*Stated problem:*
Rewrite the material as a Markdown table, from the line with "Donate (681, 370)" up to and including the last line. Use the columns Row and Line, number each line in Row, and leave out any blank lines.

*Provided information:*
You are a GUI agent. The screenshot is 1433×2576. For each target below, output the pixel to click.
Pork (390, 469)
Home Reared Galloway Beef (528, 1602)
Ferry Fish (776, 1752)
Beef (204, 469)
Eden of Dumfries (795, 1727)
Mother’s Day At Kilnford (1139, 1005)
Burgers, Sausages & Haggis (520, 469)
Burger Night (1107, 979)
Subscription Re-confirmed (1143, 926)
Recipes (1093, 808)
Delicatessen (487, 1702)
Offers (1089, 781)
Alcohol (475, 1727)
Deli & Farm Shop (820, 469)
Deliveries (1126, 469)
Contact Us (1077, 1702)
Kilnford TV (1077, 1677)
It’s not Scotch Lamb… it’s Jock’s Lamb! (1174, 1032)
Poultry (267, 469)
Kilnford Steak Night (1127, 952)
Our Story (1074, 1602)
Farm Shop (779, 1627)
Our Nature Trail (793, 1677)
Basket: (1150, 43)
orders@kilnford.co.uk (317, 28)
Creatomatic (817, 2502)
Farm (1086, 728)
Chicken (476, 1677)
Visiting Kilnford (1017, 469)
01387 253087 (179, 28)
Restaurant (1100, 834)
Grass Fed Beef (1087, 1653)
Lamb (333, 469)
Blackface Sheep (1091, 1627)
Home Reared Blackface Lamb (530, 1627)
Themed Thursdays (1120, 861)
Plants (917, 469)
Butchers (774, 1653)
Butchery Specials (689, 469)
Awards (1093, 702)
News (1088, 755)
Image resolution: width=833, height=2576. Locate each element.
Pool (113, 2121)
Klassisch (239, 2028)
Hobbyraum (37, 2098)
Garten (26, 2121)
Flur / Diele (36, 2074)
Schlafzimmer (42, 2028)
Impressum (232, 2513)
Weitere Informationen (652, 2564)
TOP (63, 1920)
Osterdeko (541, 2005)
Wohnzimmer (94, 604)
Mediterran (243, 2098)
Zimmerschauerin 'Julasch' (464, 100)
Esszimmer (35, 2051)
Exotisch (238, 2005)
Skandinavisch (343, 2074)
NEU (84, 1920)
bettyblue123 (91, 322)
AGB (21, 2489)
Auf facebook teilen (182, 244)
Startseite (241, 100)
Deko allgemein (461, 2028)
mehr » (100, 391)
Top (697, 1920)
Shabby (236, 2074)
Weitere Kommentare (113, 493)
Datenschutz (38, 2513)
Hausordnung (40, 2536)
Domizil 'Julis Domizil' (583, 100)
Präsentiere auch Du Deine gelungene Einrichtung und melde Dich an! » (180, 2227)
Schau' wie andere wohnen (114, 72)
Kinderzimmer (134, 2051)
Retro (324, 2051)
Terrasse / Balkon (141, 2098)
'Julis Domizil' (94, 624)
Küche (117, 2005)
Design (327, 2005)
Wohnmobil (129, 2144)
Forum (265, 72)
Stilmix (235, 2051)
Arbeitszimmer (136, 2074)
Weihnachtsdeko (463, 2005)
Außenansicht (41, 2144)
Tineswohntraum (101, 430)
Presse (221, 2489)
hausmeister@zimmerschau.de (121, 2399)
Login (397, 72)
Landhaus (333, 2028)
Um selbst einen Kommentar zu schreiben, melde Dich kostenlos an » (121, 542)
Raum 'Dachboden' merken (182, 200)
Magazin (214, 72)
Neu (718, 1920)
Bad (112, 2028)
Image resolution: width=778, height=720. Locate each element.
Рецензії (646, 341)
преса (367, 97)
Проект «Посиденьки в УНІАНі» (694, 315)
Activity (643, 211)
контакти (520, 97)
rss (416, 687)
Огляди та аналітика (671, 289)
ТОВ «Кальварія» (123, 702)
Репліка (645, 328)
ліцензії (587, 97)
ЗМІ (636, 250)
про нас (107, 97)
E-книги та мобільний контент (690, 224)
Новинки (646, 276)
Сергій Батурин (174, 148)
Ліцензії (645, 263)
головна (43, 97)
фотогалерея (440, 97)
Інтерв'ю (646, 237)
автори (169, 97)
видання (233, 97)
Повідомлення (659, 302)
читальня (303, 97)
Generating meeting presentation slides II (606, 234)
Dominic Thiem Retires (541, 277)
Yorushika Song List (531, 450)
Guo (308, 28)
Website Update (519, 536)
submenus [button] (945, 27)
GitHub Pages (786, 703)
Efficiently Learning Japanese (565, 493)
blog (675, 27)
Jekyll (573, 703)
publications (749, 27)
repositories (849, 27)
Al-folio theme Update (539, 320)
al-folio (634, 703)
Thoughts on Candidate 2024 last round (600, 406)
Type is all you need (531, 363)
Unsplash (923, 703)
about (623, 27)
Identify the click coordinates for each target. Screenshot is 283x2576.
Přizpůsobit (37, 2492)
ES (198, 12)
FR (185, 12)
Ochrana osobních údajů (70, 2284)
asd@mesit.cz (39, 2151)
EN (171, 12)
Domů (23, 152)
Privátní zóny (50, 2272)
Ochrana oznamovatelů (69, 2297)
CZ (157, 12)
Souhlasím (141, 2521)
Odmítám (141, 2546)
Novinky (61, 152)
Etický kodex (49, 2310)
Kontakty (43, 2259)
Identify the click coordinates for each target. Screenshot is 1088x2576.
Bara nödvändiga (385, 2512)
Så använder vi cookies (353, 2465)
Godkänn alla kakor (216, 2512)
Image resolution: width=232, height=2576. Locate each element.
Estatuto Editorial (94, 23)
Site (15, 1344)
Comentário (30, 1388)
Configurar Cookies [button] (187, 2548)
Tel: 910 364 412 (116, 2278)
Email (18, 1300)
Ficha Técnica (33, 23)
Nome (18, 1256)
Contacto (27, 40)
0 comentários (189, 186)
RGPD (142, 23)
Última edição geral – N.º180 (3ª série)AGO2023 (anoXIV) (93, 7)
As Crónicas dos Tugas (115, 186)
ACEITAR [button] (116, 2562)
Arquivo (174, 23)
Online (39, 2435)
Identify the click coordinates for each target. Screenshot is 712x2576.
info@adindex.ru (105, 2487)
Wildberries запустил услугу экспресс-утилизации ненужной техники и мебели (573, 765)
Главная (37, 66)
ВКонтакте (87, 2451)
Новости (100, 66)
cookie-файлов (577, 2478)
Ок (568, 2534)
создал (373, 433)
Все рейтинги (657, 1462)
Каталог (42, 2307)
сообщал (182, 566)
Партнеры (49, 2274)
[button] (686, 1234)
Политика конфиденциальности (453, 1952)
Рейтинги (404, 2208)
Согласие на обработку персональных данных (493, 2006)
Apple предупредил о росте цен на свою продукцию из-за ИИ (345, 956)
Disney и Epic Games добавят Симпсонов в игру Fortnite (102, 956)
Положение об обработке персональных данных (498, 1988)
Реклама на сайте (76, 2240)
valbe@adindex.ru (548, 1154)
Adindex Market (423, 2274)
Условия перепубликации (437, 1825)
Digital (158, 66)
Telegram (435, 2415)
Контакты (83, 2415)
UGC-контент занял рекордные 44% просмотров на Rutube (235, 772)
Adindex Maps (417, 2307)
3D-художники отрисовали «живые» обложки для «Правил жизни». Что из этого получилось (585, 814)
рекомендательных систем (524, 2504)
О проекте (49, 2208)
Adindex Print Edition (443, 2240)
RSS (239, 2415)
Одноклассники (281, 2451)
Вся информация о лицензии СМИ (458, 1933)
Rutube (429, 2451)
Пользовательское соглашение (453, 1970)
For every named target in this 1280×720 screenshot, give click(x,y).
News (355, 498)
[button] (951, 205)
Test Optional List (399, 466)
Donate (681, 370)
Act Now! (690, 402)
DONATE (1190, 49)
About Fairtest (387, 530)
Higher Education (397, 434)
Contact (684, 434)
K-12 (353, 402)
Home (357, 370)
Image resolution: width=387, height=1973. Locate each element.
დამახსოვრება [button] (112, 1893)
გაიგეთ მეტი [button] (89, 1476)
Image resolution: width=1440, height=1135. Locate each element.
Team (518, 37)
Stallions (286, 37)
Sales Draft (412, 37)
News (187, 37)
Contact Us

*Reply to the exercise:*
| Row | Line |
|---|---|
| 1 | Donate (681, 370) |
| 2 | Act Now! (690, 402) |
| 3 | DONATE (1190, 49) |
| 4 | About Fairtest (387, 530) |
| 5 | Higher Education (397, 434) |
| 6 | Contact (684, 434) |
| 7 | K-12 (353, 402) |
| 8 | Home (357, 370) |
| 9 | Image resolution: width=387, height=1973. Locate each element. |
| 10 | დამახსოვრება [button] (112, 1893) |
| 11 | გაიგეთ მეტი [button] (89, 1476) |
| 12 | Image resolution: width=1440, height=1135. Locate each element. |
| 13 | Team (518, 37) |
| 14 | Stallions (286, 37) |
| 15 | Sales Draft (412, 37) |
| 16 | News (187, 37) |
| 17 | Contact Us |